Nuestro cerebro es una increíble máquina que se ha perfeccionado durante miles de años para preservar de manera inconsciente al cuerpo y su integridad, llevándonos a lugares y situaciones seguras que, si bien nos mantienen a salvo, nos limitan para salir de nuestra zona de confort. Es así como una persona que quiere escalar una montaña, en un acto de supervivencia, recibirá incontables estímulos de su cerebro para evitar que lo haga y ponga en riesgo su vida.
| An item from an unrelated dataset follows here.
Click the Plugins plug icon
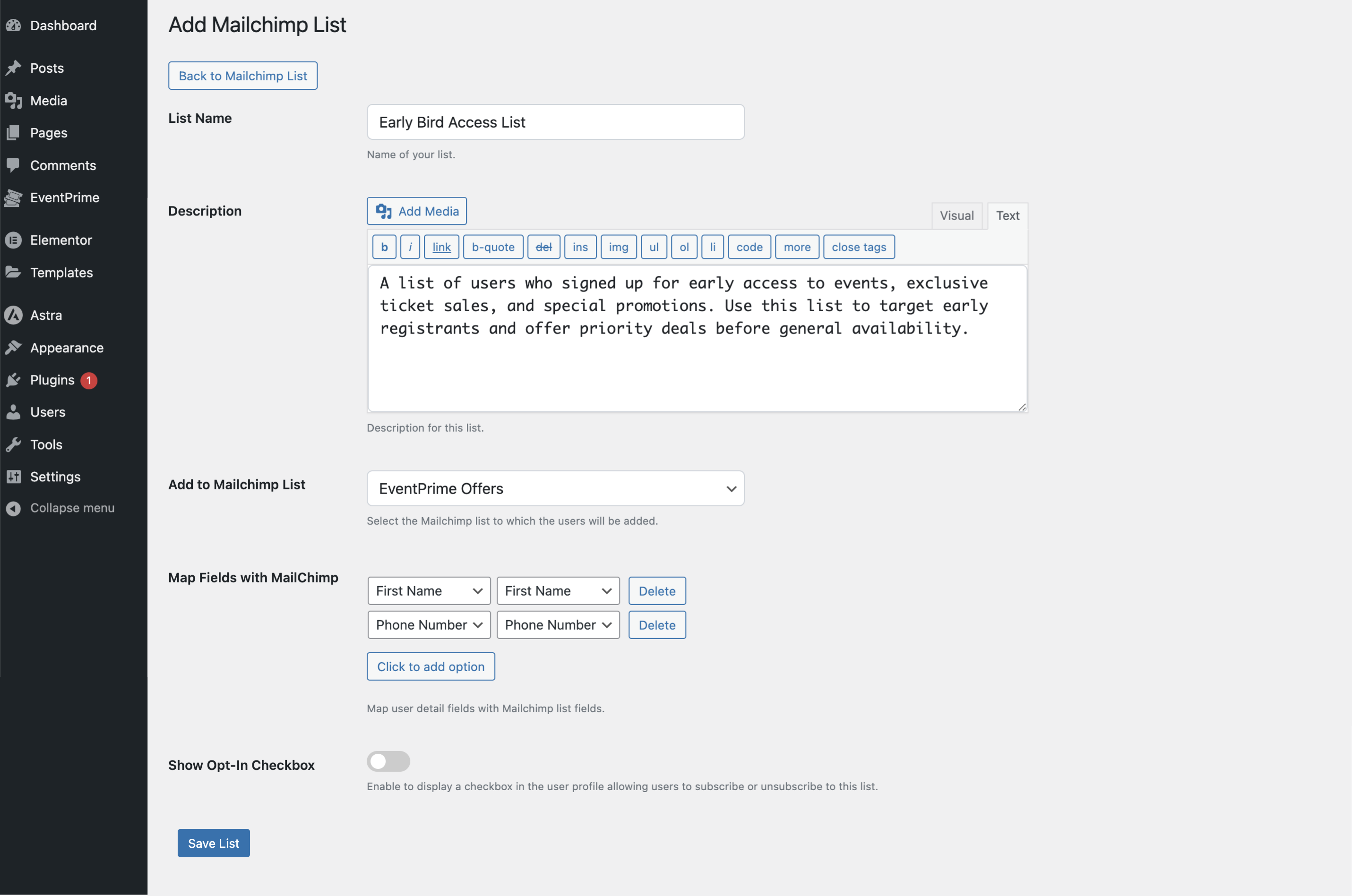Image resolution: width=1352 pixels, height=896 pixels. tap(13, 380)
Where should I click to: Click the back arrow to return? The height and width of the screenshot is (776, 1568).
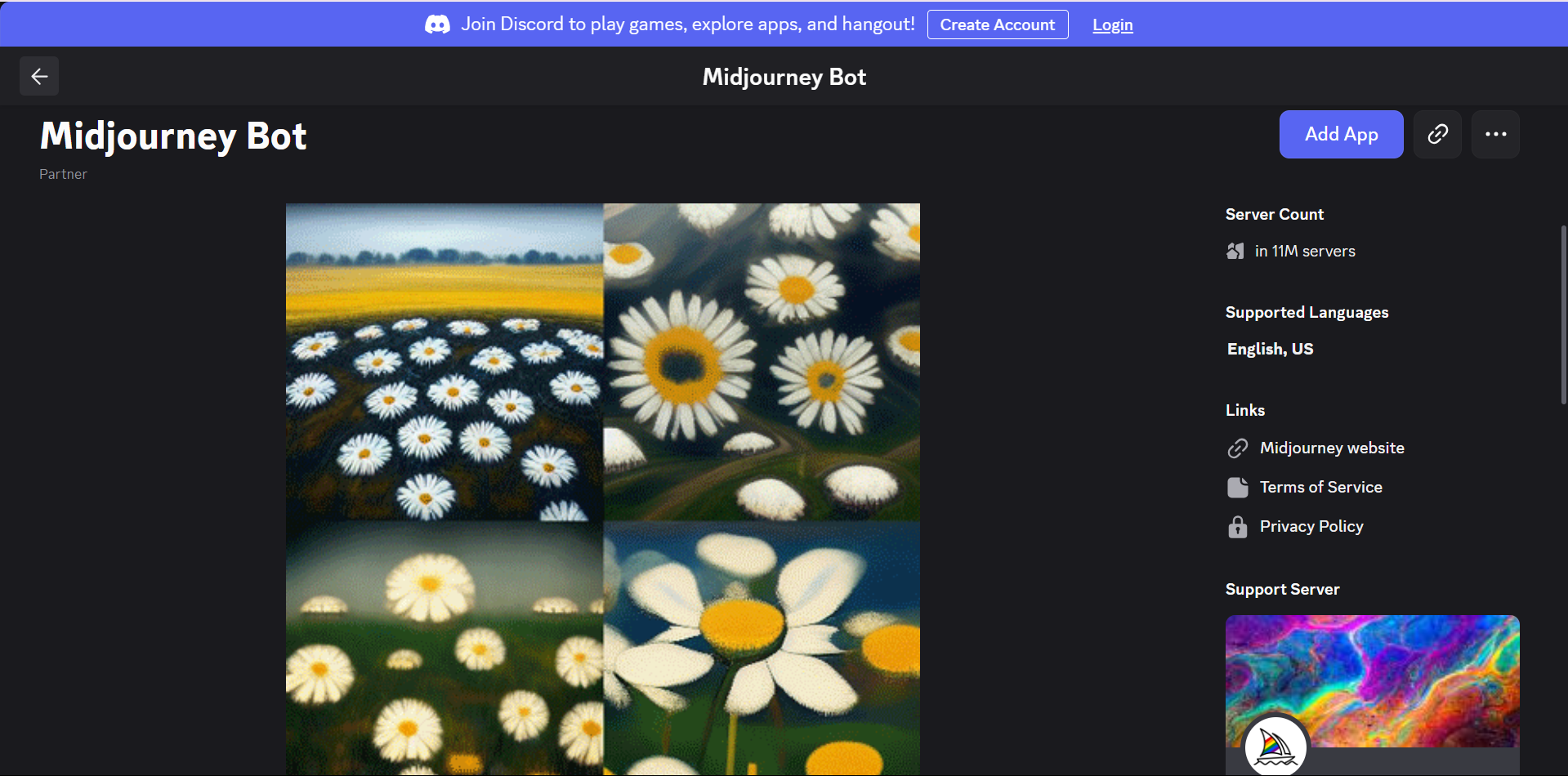[x=38, y=75]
De igual manera, para contrarrestar esta aversión al riesgo, el cerebro tiene un mecanismo opuesto que premia a la persona al conseguir logros. La diferencia entre una persona que toma riesgos y la que no, está fuertemente ligada a cuál estímulo predomina en la persona. El de la auto preservación o el de la recompensa por tomar el riesgo.
Sea cual sea tu caso, el equilibrio siempre es la clave de la supervivencia. Una persona que no actúa y se mantiene en el mismo lugar puede llevar a su cerebro a la depresión. De la misma manera, una persona que es adicta al riesgo, puede perder poco a poco la sensibilidad a la recompensa que genera su cerebro por su valentía, por lo que siempre va a querer hacer cosas más arriesgadas.
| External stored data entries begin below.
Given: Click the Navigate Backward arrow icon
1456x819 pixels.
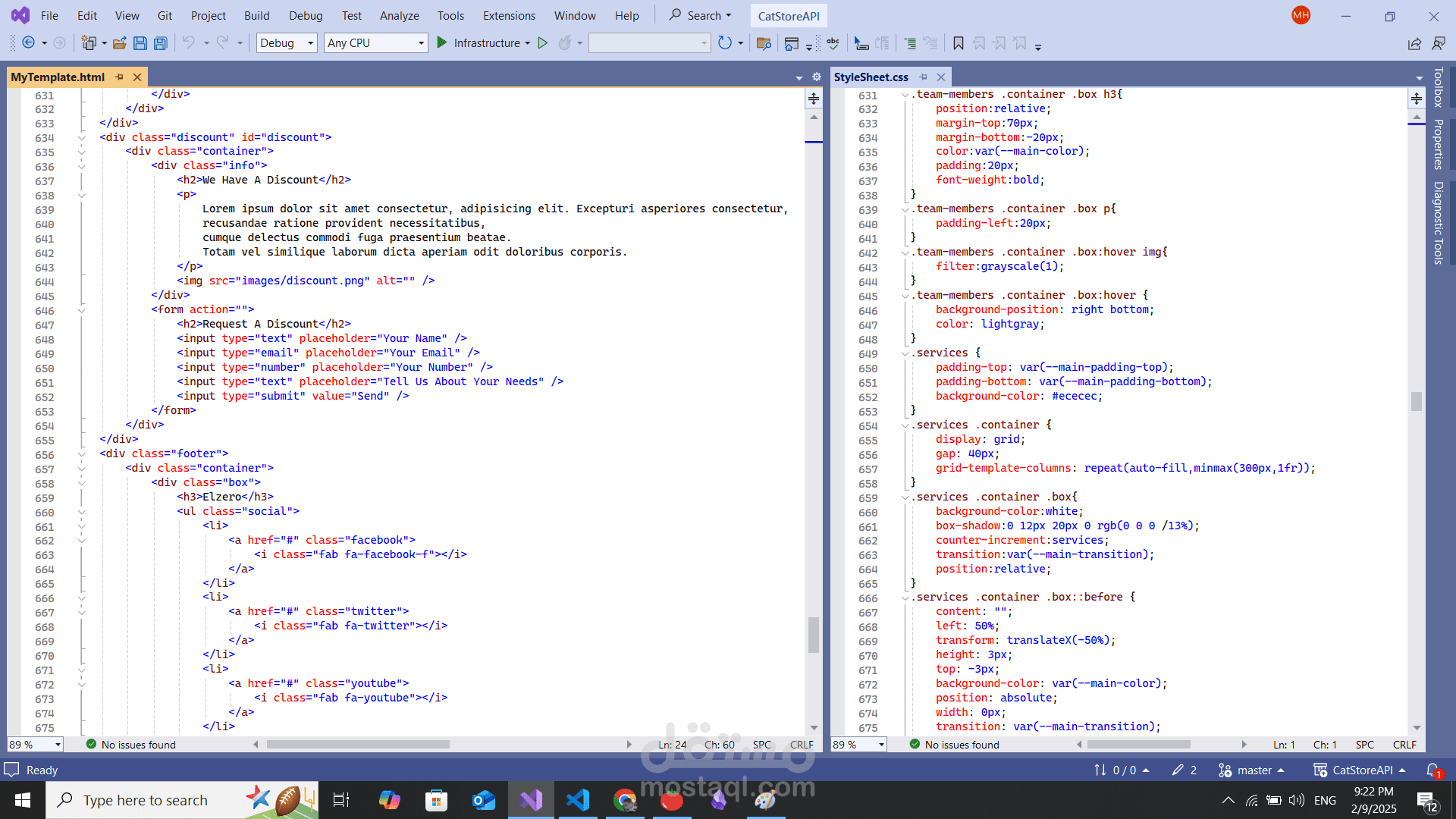Looking at the screenshot, I should 28,43.
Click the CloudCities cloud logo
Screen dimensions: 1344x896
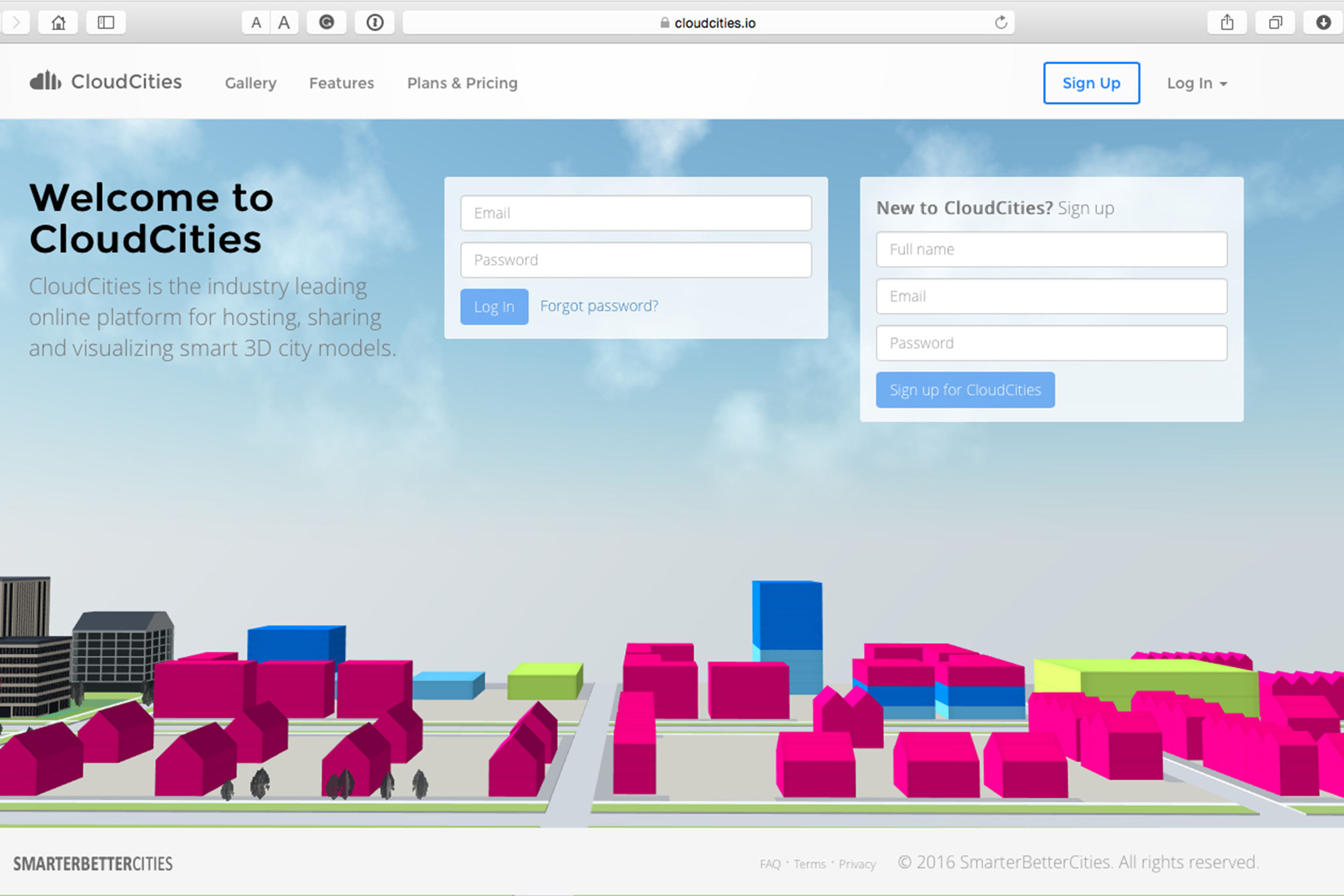pyautogui.click(x=46, y=81)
¿Por qué nuestro cerebro es enemigo de la santidad?
Nuestra vida en general es un constante decir “No” a un sinnúmero de cosas a fin de mantenernos a salvo. Lamentablemente esta conducta de auto preservación también nos puede llevar a decirle “No” a otras tantas cosas buenas. Una de ellas, seguir a Jesús. Este efecto negativo de no tomar riesgos en general puede condicionarnos a la quietud. Es así como dejamos de hacer obras buenas que contribuyen a nuestra fe, ya que estamos tan quietos que movernos parece casi imposible.
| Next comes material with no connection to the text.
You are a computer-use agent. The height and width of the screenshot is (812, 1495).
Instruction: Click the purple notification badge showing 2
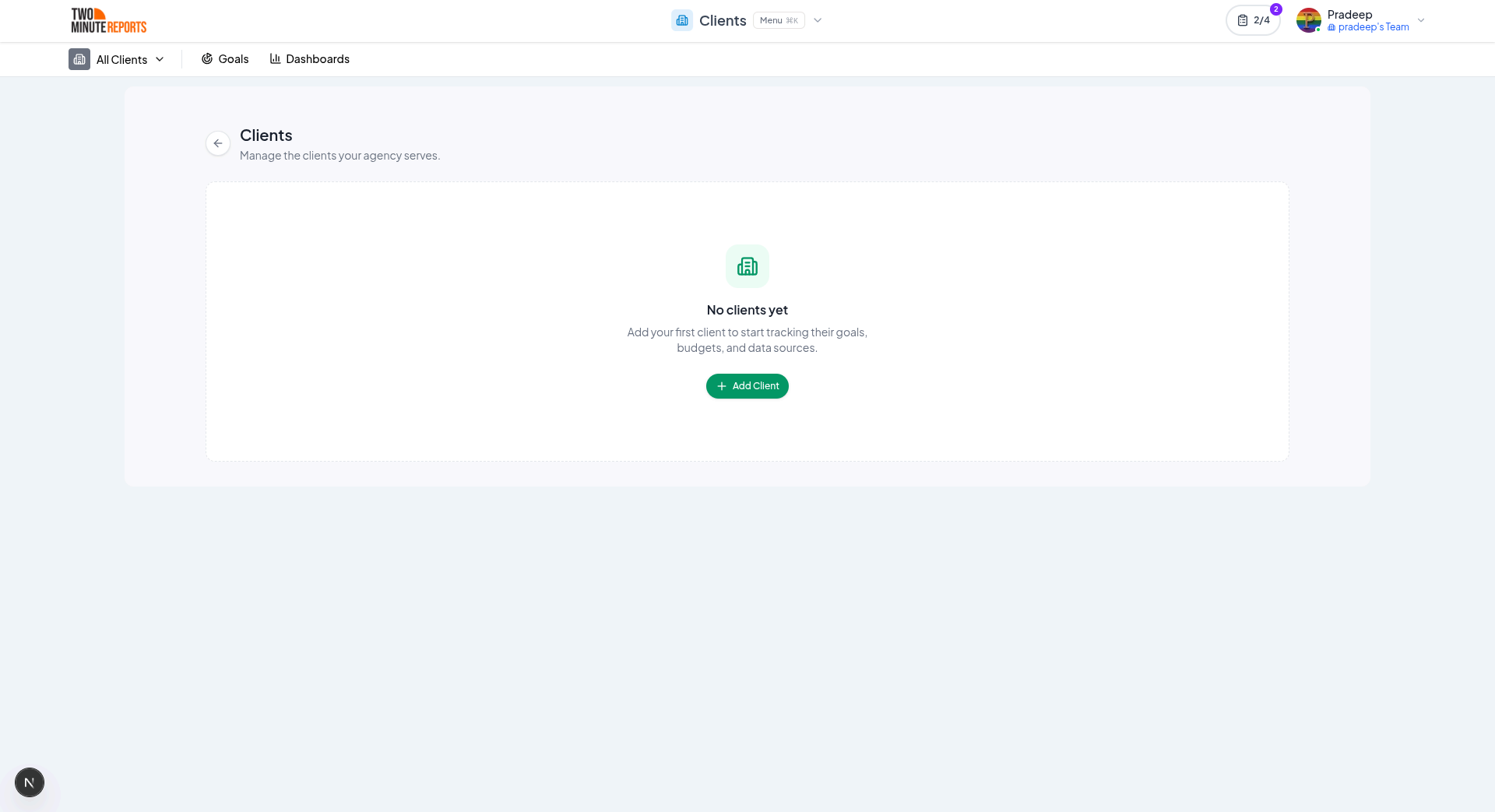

Esto se debe a que cada vez que tomamos la decisión de acercarnos a Dios, nuestro cerebro sabe que debemos acompañar esta decisión con acciones claras. Caridad, obediencia, ofrendas, etc. y eso nos implica un esfuerzo adicional al que estamos acostumbrados.
La pregunta que debemos hacernos hoy es qué es más fuerte, si nuestro cerebro o nuestro deseo de acercarnos a Dios.
Si bien podemos culparnos por decirle “No” a Jesús, tenemos que comprender que los creyentes tenemos el poder de la gracia divina, que nos permite cambiar sin que nos genere este desgaste emocional de hacer las cosas por nuestra cuenta. Después de todo es Cristo quien se ocupa.
Si bien es posible de manera humana lograr salir de la zona de confort, el amor a Dios es el principal motor por el que podemos cambiar nuestros hábitos, ayudar a los demás y entregar nuestra vida a lo desconocido por medio de la fe.
En el amor a Dios, encontramos la respuesta a todos nuestros miedos, a quedarnos en el conformismo y en la seguridad de lo fácil. Con el amor de Dios se acaba la depresión y las angustias y el mundo se convierte en un lugar más pequeño porque avanzamos cada vez un poco más lejos.
Por otra parte, ¿qué sentido tendría subir una montaña si el cerebro no tuviera una recompensa? Si bien el cerebro tiene un mecanismo que premia el esfuerzo del cerebro para exponerse a lo desconocido, es necesario entrenar nuestra mente a fin de lograr escalar montañas cada vez más altas. Pero siempre con el amor de Dios como guía.